Et nous revoilà sur la piste. Il y a des jours comme ça… sans fin, mais avec le sourire. La lumière du soir dans le dos pendant la descente des Andes vers la pampa éclaire les montagnes, le lac, la piste. Tout est beau. Nous nous remettons à prendre des photos, contents d’avoir pointé à El Chalten mais sans s’être laissés planter sur place en perdant la soirée et la journée de demain. Nous reprenons l’initiative. Une attitude qui nous convient mieux que la méditation et l’attente. Nous fonçons, mais tranquilles, à 100 km/h. Les enfants attendent avec impatience les totanes. Nous décollons pas mal de fois. Choupie se cogne la tête contre le plafond, Garance, qui a bien compris la manœuvre, rigole comme une folle à chaque bond du 4X4. Merci monsieur Nissan. Nacional 40, « plus » que 130 km jusqu’à El Calafate. Bilan de notre escapade à El Chalten. 200 km, la distance Nice Marseille, par la piste, pour aller boire un chocolat chaud. Pas très rationnel avec trois enfants en bas âge, mais tous très contents d’avoir vu la grande montagne et la nouvelle Mecque des grimpeurs.

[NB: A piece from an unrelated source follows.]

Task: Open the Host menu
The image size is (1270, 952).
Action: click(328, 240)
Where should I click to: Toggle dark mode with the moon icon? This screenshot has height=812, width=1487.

Sur la carte, il y a un Parador un peu plus loin. Il est au bord d’une rivière, pas pour nous… Il faudra envoyer un mail à Parador Espagne, qu’ils voient ce qu’ils peuvent faire pour que cette bicoque change de nom. 100 km. La lumière est superbe. C’est notre coucher de soleil sur la pampa. Nous sommes bien contents de rouler plutôt que d’attendre dans le froid et la poussière là haut. Nous avançons. Ambiance concentrée cool, qui permet même de s’arrêter pour prendre des photos d’une rivière et de ses gorges ou de la piste et de l’ombre de ses pierres. Dans la lumière rasante du soleil qui est passé sous les nuages en se rapprochant des sommets andins. 75 km. Dans le dernier tronçon, Garance craque. Coincée dans son siège auto depuis près de dix heures elle hurle sa désapprobation et son envie d’arriver. 60 km. Et puis une embellie inattendue : la piste devient route et tout le monde se détend. 30 km. 0 km. Enfin.
A El Calafate, il y a des auberges à routards, des petits hôtels locaux sympathiques et un hôtel de standing international. Après nos 4000 km de pistes, les cabanes chiliennes et le relais de poste pourri d’hier soir, nous n’hésitons pas une seconde et profitons à 100% d’un bon lit, d’une vraie salle de bain propre, de la TV et du room service ! Standing international . Comme dit Choupie, « quand ce n’est pas au standard, il y a toujours un stress, ici, il n’y a pas de stress ». Mais il y a du bruit. Ca, nous ne le savons pas encore. Midas n’a pas de succursales dans la ville. Dommage, nous aurions pu dormir plus longtemps demain matin.
Rien n’est parfait en ce monde…
La phrase du jour : "Depuis toujours on a roulé. Alors ils sont habitués à la route, hein, les enfants" (tu parles !). Choupie.